= What this task involves =
In the entries below, find the line with "Click the 2.5 tick label on x-axis" and the line with "Click the 휴게시간 12:00 ~ 13:00 line". Repeat exactly everything between them, those two lines included, but not the pictures.

= Given records =

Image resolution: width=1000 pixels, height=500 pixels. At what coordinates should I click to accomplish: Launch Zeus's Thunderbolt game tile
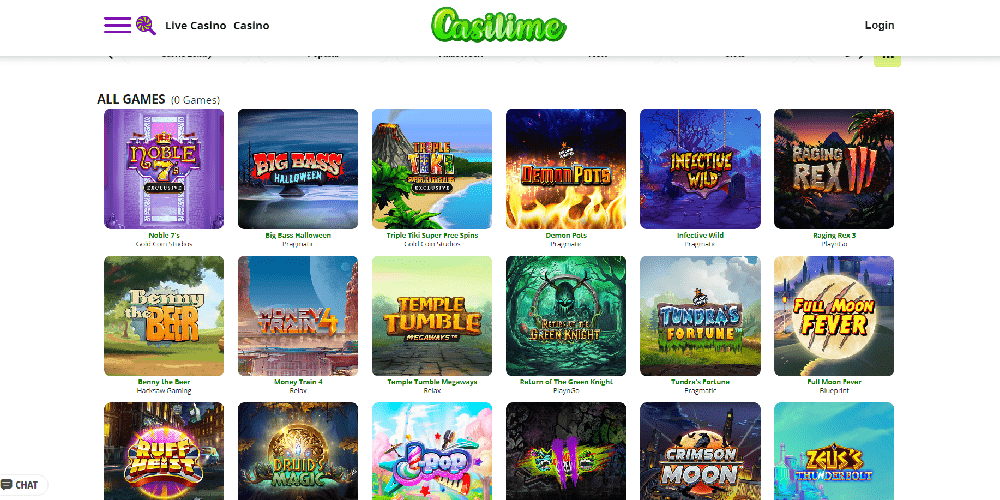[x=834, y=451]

---

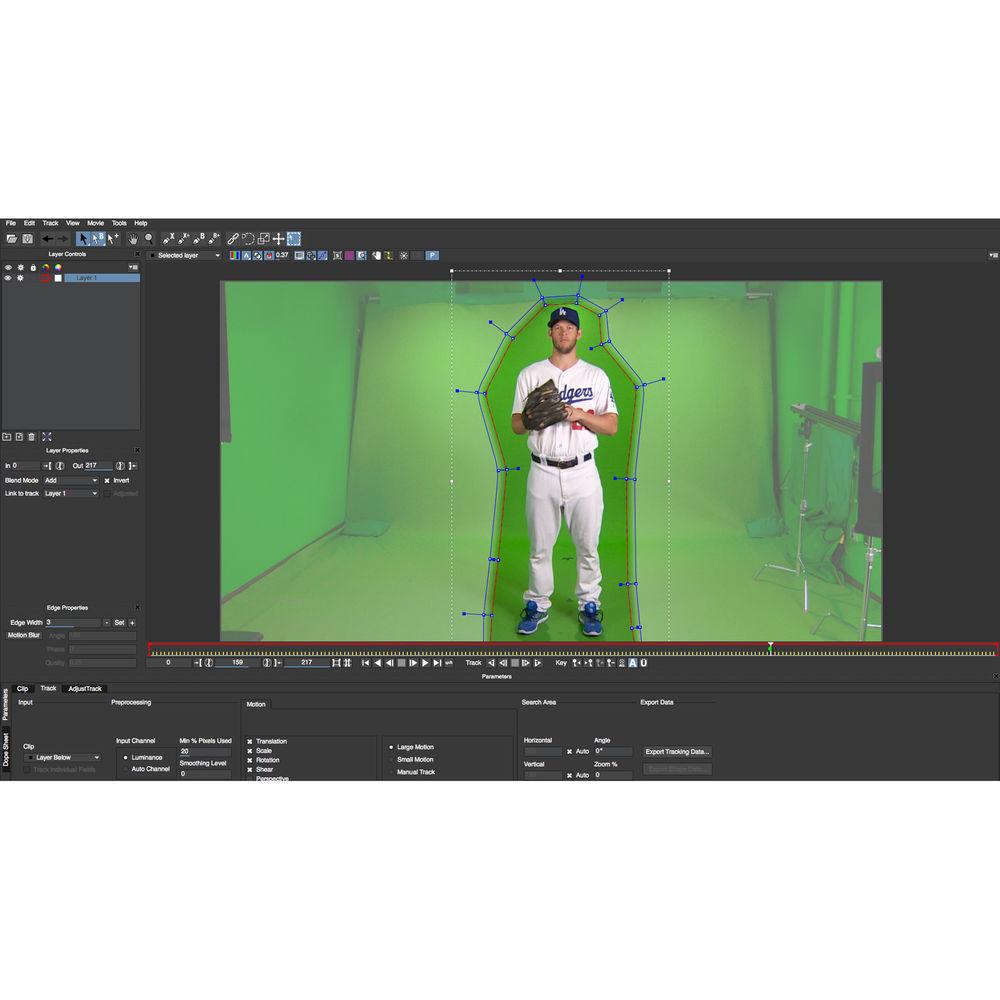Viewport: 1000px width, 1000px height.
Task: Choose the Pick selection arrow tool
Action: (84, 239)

...

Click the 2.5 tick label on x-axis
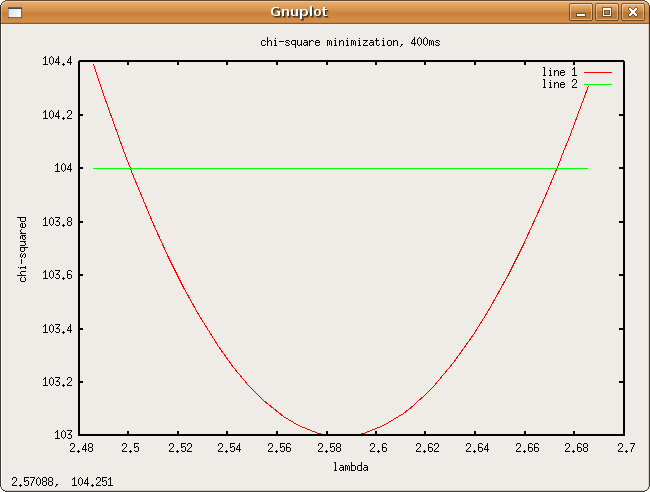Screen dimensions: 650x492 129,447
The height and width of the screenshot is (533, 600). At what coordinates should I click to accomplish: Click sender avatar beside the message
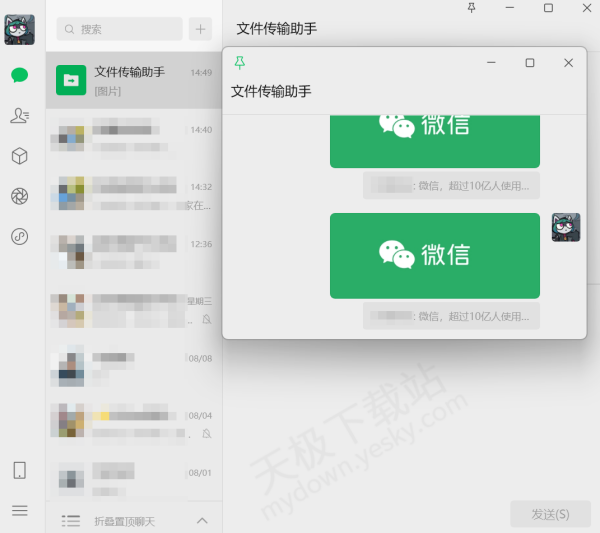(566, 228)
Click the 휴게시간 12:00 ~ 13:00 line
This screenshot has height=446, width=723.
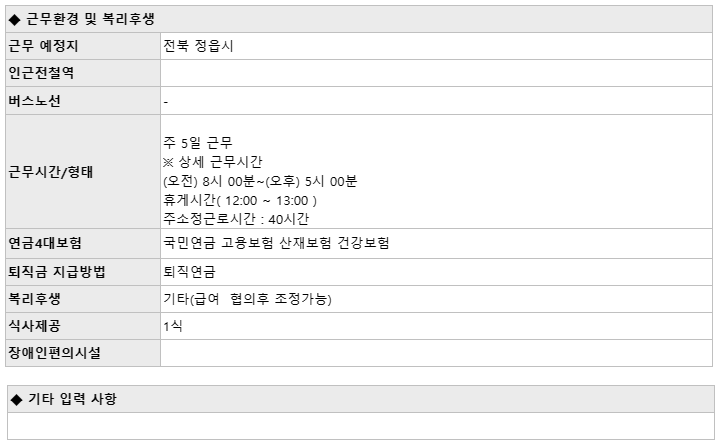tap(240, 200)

= Task solution =
Click the 2.5 tick label on x-axis
Screen dimensions: 650x492 129,447
The height and width of the screenshot is (533, 600). At what coordinates should I click to accomplish: Click sender avatar beside the message
(566, 228)
Click the 휴게시간 12:00 ~ 13:00 line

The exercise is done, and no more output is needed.